## [Work instructions]
Every line below that holds the string "dialog" should be copied.

Dataset items:
════════
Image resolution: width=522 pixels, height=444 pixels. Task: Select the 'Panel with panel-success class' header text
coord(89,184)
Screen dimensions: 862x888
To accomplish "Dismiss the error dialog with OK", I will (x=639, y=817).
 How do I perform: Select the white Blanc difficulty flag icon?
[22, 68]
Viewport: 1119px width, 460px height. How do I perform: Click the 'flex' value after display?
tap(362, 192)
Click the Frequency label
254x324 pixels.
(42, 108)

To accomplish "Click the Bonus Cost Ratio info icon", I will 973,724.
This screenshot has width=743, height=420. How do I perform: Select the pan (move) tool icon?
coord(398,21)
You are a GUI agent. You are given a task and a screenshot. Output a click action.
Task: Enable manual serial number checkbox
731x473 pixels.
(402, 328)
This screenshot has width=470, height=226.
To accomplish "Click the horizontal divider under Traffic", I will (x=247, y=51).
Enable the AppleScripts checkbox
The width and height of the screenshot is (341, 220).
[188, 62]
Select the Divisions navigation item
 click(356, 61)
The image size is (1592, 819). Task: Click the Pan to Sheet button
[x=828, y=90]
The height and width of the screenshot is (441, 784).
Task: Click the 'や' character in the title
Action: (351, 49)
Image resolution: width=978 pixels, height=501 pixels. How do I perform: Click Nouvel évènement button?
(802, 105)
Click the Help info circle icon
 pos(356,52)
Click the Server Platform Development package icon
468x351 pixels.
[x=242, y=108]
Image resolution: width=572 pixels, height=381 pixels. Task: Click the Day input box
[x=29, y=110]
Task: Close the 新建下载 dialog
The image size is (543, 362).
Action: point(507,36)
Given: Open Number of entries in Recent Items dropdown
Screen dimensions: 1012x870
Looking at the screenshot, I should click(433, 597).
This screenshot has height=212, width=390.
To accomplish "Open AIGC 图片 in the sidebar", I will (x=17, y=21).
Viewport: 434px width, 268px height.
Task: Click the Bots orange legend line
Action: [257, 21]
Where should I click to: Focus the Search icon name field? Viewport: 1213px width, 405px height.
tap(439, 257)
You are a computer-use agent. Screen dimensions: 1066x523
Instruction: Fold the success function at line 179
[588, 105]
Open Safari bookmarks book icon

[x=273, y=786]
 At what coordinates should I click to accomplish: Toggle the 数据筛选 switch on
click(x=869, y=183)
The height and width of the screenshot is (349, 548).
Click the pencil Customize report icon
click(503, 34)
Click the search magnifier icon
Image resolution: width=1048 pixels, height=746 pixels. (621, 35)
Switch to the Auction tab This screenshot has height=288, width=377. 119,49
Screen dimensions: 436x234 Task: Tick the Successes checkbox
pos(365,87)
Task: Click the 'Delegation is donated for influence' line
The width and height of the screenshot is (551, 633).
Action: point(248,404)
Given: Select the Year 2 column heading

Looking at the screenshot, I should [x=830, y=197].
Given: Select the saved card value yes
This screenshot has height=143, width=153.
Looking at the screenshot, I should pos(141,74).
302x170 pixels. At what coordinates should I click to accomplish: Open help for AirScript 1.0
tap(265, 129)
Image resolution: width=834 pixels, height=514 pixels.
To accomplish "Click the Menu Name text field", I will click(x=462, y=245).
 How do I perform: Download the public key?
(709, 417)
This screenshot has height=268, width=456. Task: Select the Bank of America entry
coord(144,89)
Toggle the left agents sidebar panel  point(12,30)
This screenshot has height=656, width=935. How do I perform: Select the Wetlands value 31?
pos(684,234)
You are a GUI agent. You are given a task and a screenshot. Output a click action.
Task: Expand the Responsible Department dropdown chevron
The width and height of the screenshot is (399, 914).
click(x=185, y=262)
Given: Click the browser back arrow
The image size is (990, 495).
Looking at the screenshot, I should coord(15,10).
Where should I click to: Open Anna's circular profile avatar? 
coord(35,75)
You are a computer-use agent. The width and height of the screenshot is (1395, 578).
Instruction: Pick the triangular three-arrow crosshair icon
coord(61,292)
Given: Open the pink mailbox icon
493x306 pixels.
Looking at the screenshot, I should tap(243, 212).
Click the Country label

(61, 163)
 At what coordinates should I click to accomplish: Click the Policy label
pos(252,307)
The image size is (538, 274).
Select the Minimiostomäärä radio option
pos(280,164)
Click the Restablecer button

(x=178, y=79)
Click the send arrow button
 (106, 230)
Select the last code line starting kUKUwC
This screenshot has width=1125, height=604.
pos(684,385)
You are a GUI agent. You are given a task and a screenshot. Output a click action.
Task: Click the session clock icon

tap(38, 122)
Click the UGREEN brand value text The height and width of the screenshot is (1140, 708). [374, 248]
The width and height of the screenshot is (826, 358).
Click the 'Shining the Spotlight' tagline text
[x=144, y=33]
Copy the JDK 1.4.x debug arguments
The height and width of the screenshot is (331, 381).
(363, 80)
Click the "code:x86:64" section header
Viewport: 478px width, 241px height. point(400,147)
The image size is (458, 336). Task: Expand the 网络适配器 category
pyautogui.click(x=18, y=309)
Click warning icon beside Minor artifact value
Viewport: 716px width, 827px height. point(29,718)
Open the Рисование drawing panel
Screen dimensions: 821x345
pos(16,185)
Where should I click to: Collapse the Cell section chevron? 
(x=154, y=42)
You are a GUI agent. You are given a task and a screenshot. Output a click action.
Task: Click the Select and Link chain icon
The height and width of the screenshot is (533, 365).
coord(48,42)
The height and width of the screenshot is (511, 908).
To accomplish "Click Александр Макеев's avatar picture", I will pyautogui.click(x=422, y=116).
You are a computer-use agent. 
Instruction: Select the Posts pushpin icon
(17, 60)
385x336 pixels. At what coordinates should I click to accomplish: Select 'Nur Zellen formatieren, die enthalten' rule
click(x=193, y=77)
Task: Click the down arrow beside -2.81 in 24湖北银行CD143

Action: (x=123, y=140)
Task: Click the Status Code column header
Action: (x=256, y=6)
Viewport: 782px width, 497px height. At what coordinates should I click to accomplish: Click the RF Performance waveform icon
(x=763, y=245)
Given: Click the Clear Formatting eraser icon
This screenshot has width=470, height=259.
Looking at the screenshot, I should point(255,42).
════════
## [Expected output]
To accomplish "Dismiss the error dialog with OK", I will (x=639, y=817).
Task: Close the 新建下载 dialog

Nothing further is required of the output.